_Data supplied_.
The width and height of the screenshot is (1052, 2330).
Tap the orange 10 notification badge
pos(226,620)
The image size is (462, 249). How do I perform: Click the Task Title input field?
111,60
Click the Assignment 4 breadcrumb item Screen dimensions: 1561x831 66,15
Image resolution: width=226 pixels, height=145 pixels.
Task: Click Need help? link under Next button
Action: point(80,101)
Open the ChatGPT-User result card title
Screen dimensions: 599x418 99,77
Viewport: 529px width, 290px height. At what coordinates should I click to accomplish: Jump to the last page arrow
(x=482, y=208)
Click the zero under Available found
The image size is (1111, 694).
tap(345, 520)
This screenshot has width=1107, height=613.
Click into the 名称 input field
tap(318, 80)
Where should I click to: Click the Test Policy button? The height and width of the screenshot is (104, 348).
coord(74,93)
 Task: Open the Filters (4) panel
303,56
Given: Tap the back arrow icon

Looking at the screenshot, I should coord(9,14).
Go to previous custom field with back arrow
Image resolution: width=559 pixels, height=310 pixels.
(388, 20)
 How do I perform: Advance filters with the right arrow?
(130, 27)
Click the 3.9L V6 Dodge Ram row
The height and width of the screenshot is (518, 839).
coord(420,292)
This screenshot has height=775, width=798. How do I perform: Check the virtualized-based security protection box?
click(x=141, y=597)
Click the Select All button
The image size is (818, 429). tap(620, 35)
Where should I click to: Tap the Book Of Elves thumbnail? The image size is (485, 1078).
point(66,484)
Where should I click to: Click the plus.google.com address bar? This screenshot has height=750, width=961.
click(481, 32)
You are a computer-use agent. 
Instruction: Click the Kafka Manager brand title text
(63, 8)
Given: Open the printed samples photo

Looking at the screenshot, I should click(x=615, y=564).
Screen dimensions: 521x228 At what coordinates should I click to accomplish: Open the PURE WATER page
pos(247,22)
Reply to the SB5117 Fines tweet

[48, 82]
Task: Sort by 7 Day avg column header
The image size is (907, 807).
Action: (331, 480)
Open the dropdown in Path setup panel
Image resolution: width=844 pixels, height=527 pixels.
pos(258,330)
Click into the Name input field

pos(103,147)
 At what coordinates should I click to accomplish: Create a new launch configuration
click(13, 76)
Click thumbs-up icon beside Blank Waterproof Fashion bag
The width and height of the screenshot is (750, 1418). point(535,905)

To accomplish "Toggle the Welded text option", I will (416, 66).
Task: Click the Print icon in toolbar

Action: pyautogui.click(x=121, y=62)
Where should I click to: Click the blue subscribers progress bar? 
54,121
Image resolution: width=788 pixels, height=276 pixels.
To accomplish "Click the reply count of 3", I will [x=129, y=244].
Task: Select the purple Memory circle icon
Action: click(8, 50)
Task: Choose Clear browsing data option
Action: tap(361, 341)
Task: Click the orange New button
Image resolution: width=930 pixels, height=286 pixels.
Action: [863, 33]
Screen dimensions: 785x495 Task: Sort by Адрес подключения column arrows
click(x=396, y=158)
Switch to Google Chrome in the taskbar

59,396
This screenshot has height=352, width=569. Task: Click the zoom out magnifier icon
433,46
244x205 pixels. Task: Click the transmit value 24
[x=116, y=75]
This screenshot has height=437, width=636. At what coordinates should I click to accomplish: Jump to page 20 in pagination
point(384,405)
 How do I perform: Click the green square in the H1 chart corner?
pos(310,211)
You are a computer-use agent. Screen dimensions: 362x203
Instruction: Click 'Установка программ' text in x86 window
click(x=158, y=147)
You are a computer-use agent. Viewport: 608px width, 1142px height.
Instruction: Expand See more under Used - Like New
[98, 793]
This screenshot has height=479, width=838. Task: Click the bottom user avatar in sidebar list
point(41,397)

_To be done_.
Count the lines in the records above that contain the word "This", matching case exactly, and reply with the number only.

_Result of the task_.
6